File metadata and controls

221 lines (145 loc) · 17.5 KB

Any

I’m fascinated by C++ std::any, and by the prospect of using a strongly-typed language to create a class to hold values of any type. This document and the code in this repository describes my investigations into making an “Any” class of my own, one that runs faster than the standard library implementations of std::any in the LLVM/libcxx and GCC/libstdc++ projects. I started my work by reading through theirs, and I learned a lot by studying the experts.

The Cyto::Any class I wrote does indeed run faster, approaching 2x faster for some common usage patterns according to my tests, even more in other cases. This is thanks to an optimization idea I describe below, a riff on virtual function tables.
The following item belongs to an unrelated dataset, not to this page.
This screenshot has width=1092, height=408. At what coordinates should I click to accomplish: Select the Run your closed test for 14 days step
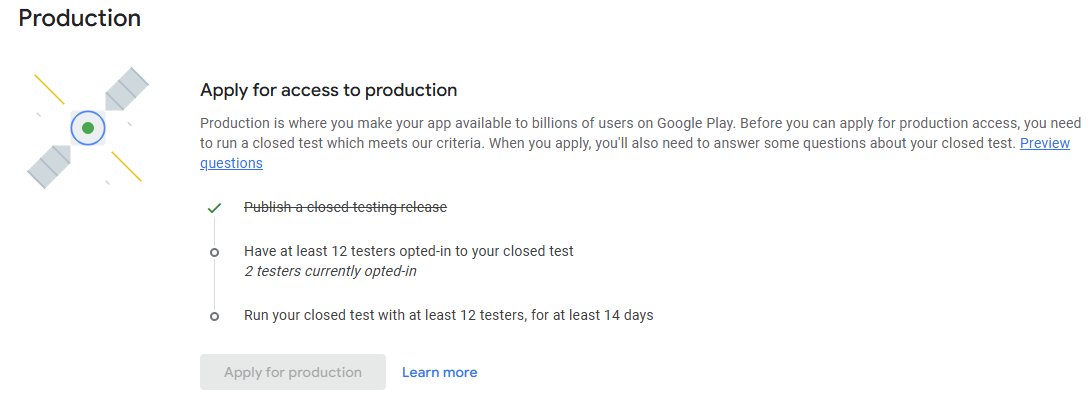(448, 315)
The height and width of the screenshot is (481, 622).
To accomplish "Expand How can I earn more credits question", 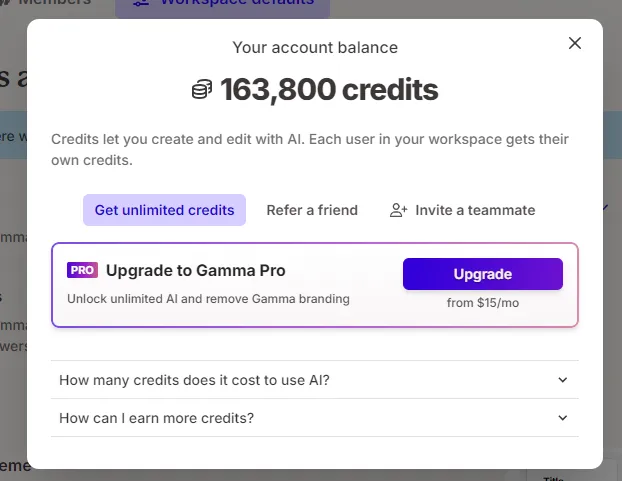I will (x=315, y=418).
I’m publishing my code and results here for your comment and use, as well as for your confirmation or refutation.

NB. In this document, Any with a leading capital letter refers to the general idea of a class capable of holding values regardless of type, including my own implementation, while std::any refers to the specific API and embodiment of this notion as offered in C++17.

Files

A list of files in the repository with descriptions.

  • cyto-any.h: My implementation of an Any class based on std::any.
  • xllvm-any.h: My lightly-edited and reformatted version of std::any from the LLVM/libcxx project, version 11.0.0. This file is meant for study.
  • llvm-any.h: The unedited std::any file from the LLVM/libcxx project, version 11.0.0.
  • xgcc-any.h: My lightly-edited and reformatted version of std::any from the GCC/libstdc++ project, version 9.2.0. This file is meant for study.
  • gcc-any.h: The unedited std::any file from the GCC/libstdc++ project, version 9.2.0.
  • any-types.h: Some simple structs used as Any values in tests.
  • benchmark: Micro benchmark tests that use Google benchmark.
  • README.md: The file you’re reading now.

Fundamentals

The std::any class is a type-safe container for “empty” values, as well as for values of types that are CopyConstructible, the API provides a family of any_cast functions to access these stored values, and the standard encourages implementations to avoid heap allocations for small objects that are NoThrowMoveConstructible.

The versions of std::any in LLVM/libcxx and GCC/libstdc++ share a similar plan for satisfying these design goals, and are built around the same fundamentals:

  • A type-erased Storage union that includes a three-word buffer to store small values inline, a void * to hold the address of heap-allocated memory for larger values.

  • A set of internal functions to manage type-checking and the lifecycle of values (e.g. constructing, copying, moving, destructing).

  • A reliance on templates and compile-time checks to choose code paths to handle values of different types, thus limiting the need for runtime checks and the associated computational overhead.

  • A use of only one additional machine word (on top of the three already used by the Storage union) to point to a function that handles the type-checking and value-lifecycle work, thus keeping the sizeof(std::any) as small as possible.

Details

Both LLVM/libcxx and GCC/libstdc++ std::any implementations have essentially two code paths, one for small values copied into the internal storage buffer, and another for large values where the memory the hold the values is dynamically allocated on the heap. The selection of small/internal or large/external strategies is done in the std::any constructor by using C++ type support facilities and SFNIAE checks to instantiate a specific template.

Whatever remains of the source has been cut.